- _Task item_: How many lines in the data below contain the string "will"? Answer with the number only.

- _Information_:

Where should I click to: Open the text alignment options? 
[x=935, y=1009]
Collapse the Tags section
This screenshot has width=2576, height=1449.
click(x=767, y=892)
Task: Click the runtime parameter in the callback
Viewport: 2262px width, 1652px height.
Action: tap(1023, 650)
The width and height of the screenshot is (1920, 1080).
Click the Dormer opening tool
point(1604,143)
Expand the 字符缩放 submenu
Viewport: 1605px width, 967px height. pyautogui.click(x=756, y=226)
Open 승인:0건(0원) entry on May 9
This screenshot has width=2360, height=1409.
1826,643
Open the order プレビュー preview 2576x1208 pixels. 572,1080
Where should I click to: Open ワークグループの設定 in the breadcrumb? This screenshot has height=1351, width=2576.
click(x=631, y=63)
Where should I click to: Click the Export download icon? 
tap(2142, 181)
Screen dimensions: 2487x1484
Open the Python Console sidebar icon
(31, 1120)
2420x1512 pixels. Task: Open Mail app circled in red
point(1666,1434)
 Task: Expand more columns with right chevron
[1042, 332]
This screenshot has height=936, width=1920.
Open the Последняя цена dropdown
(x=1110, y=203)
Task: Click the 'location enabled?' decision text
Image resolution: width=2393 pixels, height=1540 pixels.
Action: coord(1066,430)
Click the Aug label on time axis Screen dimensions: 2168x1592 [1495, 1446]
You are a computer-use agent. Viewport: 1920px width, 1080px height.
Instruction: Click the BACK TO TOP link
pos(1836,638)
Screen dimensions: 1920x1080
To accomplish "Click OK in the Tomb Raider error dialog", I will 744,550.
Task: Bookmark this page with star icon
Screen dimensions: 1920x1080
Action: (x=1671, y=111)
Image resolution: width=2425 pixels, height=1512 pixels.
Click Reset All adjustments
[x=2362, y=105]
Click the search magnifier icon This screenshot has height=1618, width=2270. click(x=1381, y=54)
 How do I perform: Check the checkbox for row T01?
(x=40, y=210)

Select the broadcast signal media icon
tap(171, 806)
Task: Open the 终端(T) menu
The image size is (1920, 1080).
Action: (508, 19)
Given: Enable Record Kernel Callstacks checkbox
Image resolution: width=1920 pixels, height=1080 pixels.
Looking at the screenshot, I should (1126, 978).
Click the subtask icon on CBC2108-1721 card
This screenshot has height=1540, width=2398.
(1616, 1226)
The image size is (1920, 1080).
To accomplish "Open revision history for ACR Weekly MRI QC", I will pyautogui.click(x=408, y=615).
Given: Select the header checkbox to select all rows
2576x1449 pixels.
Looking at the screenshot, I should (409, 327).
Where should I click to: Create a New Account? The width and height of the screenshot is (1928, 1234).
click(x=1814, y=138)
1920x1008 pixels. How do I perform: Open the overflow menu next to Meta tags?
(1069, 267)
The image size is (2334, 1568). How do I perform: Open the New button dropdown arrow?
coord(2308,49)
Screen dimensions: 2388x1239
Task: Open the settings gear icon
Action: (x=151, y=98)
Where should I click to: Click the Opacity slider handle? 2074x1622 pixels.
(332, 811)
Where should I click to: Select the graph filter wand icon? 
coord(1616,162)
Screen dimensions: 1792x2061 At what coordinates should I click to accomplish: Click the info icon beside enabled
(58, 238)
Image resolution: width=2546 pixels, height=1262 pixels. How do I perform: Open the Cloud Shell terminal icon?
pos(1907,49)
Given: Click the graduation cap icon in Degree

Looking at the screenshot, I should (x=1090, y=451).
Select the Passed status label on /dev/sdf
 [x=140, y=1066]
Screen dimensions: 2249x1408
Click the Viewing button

- _Output for this task_: 2